Mass migrations are a crucial feature of the natural world, with millions of animals undertaking great journeys in search of food or mating opportunities. One of the largest, by number if not distance, represents an oddity, undertaken for no obvious reasons. New research shows it is even more curious than previously thought.
Every year hundreds of millions of sardines migrate up the coast of South Africa, packed like... err sardines into a narrow band of water. Predators of sea and sky make their own migrations to feed on the bounty. Documentaries celebrate it and tourists flock to watch.
Scientists have long wondered why the sardines do this. A study in Science Advances adds to evidence it is a historical legacy that persists despite harming the fish who make the journey more than it helps.
Offshore of South Africa cold Atlantic waters fresh from the Antarctic meet tropical Indian Ocean currents, producing an astonishing temperature gap in the space of a few kilometers. Sardines thrive in both waters, but there has long been a suspicion the two populations were separate, adapted to different conditions.
Professor Luciano Beheregaray of Flinders University told IFLScience that genetic studies had failed to distinguish between the two oceans' sardines, but his team could. “[Ours] was the first study to use genomics not genetics so we compared thousands and thousands of regions of the genome. It showed two distinct populations, but with some connectivity.” The team, also showed the two were adapted to different water temperatures.
Nevertheless, all was not as expected. “Surprisingly, we also discovered that sardines participating in the migration run are primarily of Atlantic origin and prefer colder water”, Beheregaray said in a statement.
This appears like madness of the sort falsely attributed to lemmings. “The cold water of the brief upwelling periods attracts the west coast sardines, which are not adapted to the warmer Indian Ocean habitat”, said first author Professor Peter Teske of the University of Johannesburg.
When the upwelling stops, the Atlantic sardines find themselves in uncomfortably warm water.
Beheregaray told IFLScience; “Our study was not designed to find out what happens to them.” Certainly, many of the sardines are eaten by the whales, sharks, dolphins, and birds that make the event famous, but Beheregaray doesn't know how many others make it back to colder waters compared to those that die of heat stress. “Sardines in South African waters can live to five,” he added, so theoretically some might be foolish enough to make the journey twice.
The behavior seems so self-defeating the authors think it might be a legacy of times past. During the last Ice Age, the waters of the area were much cooler, and Atlantic sardines might have enjoyed an Indian Ocean sojourn even when the upwelling stopped. The South African tourism industry is benefiting from something that stopped making sense 10,000 years ago.

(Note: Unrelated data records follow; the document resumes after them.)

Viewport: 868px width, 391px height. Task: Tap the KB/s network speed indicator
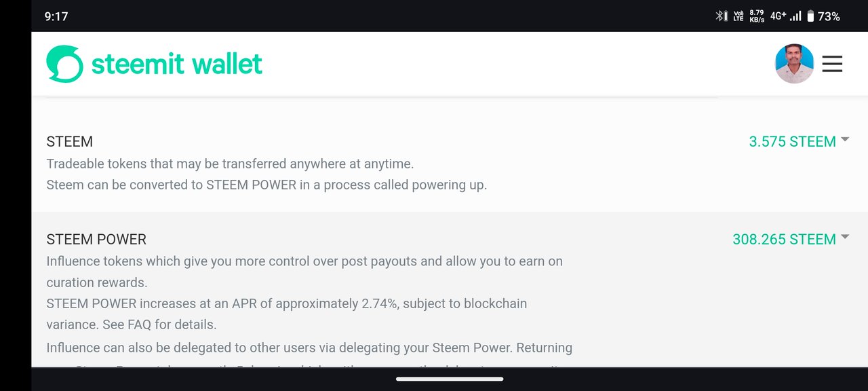pos(757,16)
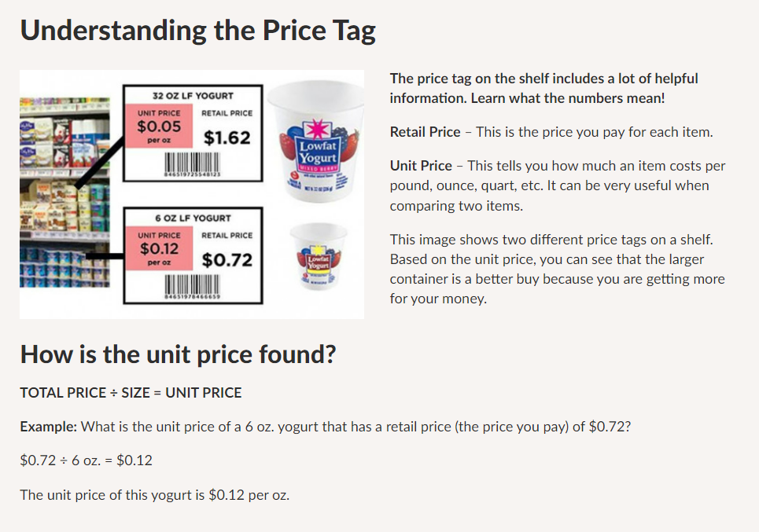Click the Understanding the Price Tag heading
The width and height of the screenshot is (759, 532).
pos(198,31)
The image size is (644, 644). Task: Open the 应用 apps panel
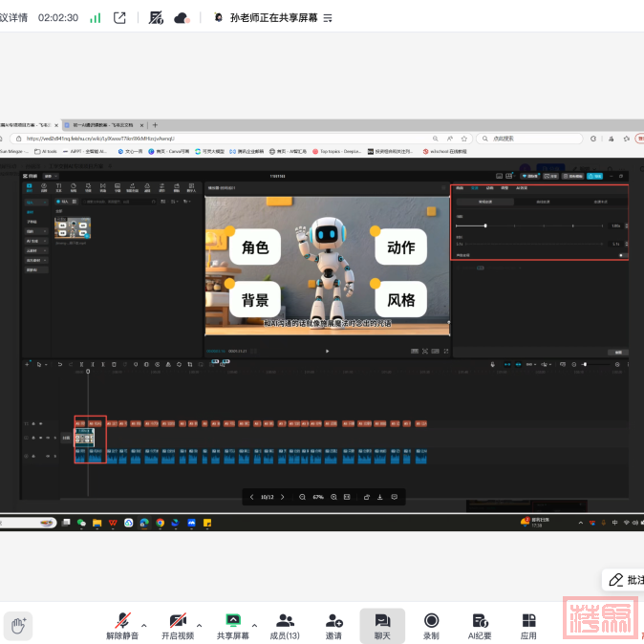(528, 621)
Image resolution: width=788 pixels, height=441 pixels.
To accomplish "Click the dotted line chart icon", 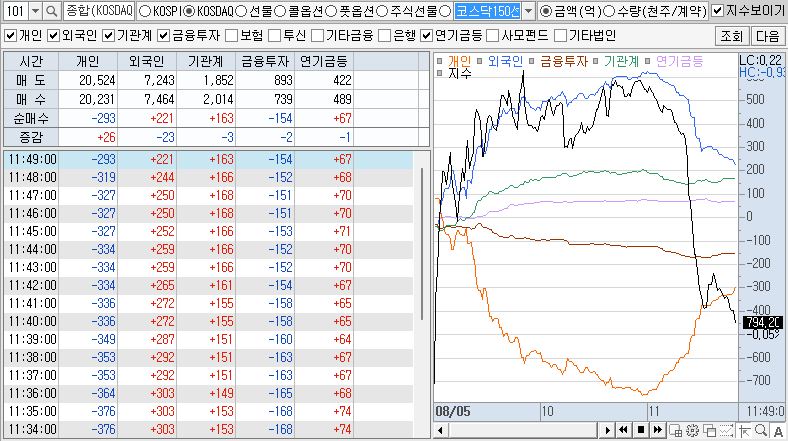I will pyautogui.click(x=727, y=430).
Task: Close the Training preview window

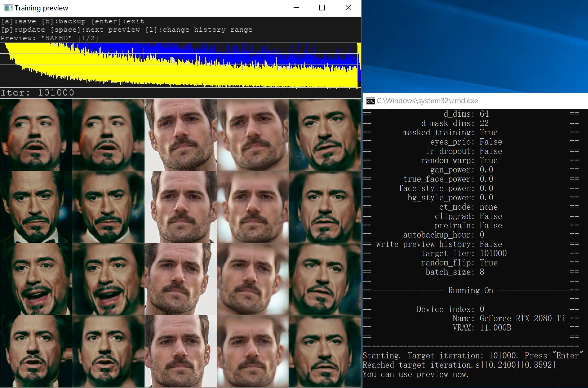Action: point(348,8)
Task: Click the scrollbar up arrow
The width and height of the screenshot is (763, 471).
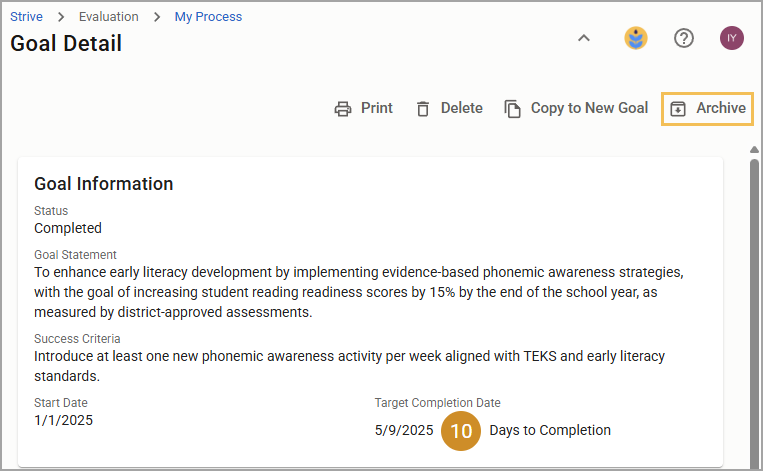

Global heating is expected to stop the “Greatest Shoal On Earth” with the waters becoming too warm for the majority of the Atlantic population to venture in. This isn't as bad news as it sounds. Less than 10 percent of the region's sardines participate. Even the animals that feast on the run close to shore only do so briefly, so Beheregaray doubts their populations will suffer too badly. On the other hand, he agreed, the tourism industry might be hit hard.